REQUIRED WORK — Reproduce, exactly, the lines of the material below from the line containing "www.neogame.ru (252, 1342)" through the line containing "BLOG (602, 88)", with both end lines included and nothing else.
====== SUPPLIED DATA
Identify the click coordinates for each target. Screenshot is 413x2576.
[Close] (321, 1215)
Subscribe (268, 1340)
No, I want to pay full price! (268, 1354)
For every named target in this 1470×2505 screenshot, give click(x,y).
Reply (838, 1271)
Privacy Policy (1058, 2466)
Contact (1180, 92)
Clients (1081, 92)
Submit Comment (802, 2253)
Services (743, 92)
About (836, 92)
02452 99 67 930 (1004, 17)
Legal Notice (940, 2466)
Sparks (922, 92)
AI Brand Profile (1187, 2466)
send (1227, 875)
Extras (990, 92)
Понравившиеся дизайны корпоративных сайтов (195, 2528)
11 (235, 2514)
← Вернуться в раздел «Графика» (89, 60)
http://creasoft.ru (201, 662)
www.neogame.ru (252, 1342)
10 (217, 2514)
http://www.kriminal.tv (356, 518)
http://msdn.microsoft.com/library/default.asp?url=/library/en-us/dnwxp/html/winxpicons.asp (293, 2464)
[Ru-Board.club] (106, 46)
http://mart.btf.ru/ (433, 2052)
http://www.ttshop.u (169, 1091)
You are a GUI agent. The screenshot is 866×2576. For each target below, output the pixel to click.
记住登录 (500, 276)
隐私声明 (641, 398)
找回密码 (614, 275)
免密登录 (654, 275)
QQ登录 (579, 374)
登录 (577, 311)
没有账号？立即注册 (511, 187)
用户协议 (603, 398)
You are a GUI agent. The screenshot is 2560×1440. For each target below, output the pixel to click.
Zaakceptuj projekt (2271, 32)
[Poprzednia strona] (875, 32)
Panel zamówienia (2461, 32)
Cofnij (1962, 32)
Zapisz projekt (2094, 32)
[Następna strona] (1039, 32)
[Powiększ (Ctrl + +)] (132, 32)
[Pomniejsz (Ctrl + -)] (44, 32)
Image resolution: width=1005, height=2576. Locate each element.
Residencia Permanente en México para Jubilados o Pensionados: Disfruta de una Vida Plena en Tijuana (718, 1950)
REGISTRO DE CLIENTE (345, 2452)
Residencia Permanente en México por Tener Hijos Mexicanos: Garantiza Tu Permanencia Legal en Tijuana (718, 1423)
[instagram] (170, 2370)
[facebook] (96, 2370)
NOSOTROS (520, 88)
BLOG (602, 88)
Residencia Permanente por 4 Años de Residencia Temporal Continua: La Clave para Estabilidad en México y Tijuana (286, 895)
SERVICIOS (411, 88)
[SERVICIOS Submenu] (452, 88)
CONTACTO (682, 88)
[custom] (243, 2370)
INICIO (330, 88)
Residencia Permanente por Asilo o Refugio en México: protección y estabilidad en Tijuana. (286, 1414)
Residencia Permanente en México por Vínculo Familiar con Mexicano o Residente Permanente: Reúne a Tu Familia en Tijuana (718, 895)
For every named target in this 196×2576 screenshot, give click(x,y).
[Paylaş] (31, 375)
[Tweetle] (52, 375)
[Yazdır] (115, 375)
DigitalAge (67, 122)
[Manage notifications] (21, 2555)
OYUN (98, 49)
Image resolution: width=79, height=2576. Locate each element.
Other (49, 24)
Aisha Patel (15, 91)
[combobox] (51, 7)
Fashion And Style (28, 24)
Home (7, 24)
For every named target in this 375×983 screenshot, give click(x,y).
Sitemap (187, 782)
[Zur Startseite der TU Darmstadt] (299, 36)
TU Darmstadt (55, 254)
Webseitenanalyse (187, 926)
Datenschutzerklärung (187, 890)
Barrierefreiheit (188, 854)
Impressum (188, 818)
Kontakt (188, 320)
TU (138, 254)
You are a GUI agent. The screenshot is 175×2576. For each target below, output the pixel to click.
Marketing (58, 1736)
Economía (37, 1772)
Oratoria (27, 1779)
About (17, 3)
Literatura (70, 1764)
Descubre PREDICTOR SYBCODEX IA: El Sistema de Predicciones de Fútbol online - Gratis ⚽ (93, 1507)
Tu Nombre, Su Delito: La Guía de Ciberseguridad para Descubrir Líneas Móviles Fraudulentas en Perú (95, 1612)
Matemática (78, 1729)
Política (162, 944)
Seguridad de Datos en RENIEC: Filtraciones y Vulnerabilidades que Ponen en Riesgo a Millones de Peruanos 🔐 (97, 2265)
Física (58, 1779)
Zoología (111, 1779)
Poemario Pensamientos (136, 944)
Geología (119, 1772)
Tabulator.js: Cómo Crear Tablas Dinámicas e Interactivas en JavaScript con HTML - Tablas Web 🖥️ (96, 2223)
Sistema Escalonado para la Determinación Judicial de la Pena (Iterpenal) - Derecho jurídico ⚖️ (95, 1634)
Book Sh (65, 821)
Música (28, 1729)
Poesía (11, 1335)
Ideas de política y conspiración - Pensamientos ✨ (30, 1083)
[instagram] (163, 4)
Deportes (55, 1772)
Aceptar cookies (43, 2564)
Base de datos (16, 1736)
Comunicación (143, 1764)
============
RESULT OF THE TASK —
www.neogame.ru (252, 1342)
10 (217, 2514)
http://www.kriminal.tv (356, 518)
http://msdn.microsoft.com/library/default.asp?url=/library/en-us/dnwxp/html/winxpicons.asp (293, 2464)
[Ru-Board.club] (106, 46)
http://mart.btf.ru/ (433, 2052)
http://www.ttshop.u (169, 1091)
You are a GUI agent. The screenshot is 866×2576. For each target below, output the pixel to click.
记住登录 (500, 276)
隐私声明 (641, 398)
找回密码 (614, 275)
免密登录 (654, 275)
QQ登录 (579, 374)
登录 (577, 311)
没有账号？立即注册 (511, 187)
用户协议 (603, 398)
You are a GUI agent. The screenshot is 2560×1440. For each target below, output the pixel to click.
Zaakceptuj projekt (2271, 32)
[Poprzednia strona] (875, 32)
Panel zamówienia (2461, 32)
Cofnij (1962, 32)
Zapisz projekt (2094, 32)
[Następna strona] (1039, 32)
[Powiększ (Ctrl + +)] (132, 32)
[Pomniejsz (Ctrl + -)] (44, 32)
Image resolution: width=1005, height=2576. Locate each element.
Residencia Permanente en México para Jubilados o Pensionados: Disfruta de una Vida Plena en Tijuana (718, 1950)
REGISTRO DE CLIENTE (345, 2452)
Residencia Permanente en México por Tener Hijos Mexicanos: Garantiza Tu Permanencia Legal en Tijuana (718, 1423)
[instagram] (170, 2370)
[facebook] (96, 2370)
NOSOTROS (520, 88)
BLOG (602, 88)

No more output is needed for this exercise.